• INFORMATION PROVIDED:
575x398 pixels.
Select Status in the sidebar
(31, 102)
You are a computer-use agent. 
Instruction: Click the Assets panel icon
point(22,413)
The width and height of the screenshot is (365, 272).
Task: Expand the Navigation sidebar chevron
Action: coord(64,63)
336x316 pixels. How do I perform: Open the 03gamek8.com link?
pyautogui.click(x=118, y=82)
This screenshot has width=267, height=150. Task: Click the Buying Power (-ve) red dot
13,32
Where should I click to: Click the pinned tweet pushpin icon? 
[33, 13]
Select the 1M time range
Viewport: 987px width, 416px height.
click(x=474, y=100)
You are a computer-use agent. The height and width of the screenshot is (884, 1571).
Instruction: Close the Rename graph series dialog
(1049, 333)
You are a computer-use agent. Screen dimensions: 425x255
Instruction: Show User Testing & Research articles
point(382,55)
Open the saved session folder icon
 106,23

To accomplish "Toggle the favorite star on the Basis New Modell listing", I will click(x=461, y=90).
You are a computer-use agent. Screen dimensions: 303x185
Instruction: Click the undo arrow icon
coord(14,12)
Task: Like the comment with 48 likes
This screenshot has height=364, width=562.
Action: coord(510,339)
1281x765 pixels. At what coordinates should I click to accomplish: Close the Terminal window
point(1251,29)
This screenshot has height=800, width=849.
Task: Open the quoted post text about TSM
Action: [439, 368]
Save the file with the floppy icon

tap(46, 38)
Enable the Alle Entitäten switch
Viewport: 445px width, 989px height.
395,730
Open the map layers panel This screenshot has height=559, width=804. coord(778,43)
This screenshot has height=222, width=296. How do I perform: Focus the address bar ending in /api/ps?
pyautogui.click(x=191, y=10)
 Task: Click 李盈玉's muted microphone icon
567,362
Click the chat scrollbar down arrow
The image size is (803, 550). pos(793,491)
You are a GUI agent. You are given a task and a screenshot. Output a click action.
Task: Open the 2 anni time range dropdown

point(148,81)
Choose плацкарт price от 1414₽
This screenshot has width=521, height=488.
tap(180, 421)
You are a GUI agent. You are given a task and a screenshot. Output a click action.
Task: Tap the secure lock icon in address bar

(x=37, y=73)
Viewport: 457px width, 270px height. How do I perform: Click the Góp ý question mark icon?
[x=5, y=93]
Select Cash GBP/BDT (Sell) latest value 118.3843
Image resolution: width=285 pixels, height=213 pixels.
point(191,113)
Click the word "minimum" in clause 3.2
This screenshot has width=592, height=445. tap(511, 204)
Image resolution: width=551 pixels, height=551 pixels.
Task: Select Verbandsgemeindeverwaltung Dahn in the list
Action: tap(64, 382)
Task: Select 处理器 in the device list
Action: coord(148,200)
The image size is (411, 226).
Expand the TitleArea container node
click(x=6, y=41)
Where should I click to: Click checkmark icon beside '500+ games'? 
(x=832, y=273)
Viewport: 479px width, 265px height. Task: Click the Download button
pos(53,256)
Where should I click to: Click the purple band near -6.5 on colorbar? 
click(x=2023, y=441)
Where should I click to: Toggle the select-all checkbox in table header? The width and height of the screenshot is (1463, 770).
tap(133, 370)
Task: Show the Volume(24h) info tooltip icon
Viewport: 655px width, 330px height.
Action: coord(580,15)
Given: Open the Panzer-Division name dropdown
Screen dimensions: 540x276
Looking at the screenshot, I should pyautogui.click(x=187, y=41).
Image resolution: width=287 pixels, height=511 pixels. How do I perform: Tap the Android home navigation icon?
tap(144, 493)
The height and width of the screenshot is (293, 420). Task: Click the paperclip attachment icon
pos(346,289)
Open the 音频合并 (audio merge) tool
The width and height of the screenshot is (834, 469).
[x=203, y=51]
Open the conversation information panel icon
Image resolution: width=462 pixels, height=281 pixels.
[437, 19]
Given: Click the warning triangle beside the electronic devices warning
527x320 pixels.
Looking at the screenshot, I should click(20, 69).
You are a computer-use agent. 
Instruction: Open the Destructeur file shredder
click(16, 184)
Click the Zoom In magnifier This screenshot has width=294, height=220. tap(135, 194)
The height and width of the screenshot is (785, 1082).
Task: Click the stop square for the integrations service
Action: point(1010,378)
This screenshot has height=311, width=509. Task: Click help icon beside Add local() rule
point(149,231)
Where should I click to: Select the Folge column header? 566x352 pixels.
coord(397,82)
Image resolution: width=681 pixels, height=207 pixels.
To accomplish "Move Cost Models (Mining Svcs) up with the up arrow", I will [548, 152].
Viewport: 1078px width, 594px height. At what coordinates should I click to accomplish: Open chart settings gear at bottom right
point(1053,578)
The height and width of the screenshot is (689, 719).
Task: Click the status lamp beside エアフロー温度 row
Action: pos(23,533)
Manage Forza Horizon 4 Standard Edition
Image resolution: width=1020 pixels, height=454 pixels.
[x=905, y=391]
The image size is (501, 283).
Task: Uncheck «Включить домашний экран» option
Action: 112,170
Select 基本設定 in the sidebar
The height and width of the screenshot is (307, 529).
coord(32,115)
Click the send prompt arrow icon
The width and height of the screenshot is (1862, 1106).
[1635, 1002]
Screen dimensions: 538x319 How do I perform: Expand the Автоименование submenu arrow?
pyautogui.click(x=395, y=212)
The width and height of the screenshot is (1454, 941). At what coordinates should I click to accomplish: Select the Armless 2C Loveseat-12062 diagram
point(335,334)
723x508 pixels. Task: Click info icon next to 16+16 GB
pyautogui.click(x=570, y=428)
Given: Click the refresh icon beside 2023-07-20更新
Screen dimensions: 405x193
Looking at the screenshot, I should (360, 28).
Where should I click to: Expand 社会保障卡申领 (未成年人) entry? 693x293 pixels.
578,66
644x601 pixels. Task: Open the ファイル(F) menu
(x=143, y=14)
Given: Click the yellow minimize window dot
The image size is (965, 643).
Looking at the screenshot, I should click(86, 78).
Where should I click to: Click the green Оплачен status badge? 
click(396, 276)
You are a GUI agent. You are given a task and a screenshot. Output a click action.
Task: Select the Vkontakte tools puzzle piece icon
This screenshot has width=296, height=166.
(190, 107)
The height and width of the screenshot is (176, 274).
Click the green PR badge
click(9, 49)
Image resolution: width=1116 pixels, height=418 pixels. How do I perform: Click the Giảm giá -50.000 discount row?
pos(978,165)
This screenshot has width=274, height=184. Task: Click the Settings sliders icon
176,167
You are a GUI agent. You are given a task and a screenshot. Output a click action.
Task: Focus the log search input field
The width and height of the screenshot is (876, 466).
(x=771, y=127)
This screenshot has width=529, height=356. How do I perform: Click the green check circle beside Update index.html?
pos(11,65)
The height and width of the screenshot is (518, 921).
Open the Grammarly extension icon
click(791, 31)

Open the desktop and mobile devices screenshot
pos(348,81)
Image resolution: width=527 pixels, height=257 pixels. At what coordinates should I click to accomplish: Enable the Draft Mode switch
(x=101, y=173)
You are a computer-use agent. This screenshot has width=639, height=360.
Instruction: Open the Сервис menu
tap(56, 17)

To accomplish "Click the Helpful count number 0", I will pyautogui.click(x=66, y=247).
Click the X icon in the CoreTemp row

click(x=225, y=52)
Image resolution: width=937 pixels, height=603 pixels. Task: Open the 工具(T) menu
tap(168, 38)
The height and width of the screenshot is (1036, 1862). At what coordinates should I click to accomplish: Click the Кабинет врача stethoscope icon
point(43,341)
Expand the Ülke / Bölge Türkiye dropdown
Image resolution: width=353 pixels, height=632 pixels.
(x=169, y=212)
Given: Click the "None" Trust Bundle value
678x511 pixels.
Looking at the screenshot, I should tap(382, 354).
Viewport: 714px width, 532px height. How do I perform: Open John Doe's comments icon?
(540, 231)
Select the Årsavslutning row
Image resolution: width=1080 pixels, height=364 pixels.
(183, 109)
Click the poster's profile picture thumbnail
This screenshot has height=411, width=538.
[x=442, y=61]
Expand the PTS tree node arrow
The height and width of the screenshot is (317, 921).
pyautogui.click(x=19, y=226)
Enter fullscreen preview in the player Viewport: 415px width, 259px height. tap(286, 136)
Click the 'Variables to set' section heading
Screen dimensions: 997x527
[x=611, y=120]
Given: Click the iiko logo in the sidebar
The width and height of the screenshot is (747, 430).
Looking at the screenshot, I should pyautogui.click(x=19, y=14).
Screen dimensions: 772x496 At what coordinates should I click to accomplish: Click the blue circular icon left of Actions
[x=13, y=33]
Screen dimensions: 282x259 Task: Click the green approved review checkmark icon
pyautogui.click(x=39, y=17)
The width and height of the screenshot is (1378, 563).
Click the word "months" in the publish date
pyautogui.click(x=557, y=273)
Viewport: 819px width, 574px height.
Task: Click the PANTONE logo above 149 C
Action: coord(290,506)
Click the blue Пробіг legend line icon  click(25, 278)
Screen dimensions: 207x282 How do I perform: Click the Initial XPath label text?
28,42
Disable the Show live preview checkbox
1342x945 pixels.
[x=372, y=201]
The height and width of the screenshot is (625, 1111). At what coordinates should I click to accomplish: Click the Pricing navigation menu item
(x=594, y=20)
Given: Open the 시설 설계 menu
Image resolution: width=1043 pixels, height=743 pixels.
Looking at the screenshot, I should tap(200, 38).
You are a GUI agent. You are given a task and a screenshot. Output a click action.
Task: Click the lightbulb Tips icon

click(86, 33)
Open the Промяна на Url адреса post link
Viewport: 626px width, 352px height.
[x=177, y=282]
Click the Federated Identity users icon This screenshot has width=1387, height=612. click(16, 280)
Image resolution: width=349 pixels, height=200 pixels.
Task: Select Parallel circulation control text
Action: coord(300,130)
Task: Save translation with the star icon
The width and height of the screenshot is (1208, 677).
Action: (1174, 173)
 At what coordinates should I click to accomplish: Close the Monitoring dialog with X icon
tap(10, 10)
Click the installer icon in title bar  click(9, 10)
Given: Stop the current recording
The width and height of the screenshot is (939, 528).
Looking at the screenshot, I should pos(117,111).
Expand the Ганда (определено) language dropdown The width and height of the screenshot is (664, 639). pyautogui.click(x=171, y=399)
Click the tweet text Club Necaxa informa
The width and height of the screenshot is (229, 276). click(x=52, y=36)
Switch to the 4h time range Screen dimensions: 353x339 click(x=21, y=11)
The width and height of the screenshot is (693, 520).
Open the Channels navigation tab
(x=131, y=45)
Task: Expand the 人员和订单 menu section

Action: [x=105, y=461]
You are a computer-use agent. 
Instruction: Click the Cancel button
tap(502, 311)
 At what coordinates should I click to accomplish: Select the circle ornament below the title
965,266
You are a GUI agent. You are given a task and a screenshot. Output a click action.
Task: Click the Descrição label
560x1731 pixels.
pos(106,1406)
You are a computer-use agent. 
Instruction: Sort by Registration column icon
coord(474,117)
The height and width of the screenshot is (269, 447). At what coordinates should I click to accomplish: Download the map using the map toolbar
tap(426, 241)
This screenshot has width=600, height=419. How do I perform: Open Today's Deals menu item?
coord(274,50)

• YOUR INSTRUCTIONS: Search the entries for "star" and copy out each line that has it.

• COMPLETED EXERCISE:
To accomplish "Toggle the favorite star on the Basis New Modell listing", I will click(x=461, y=90).
Task: Save translation with the star icon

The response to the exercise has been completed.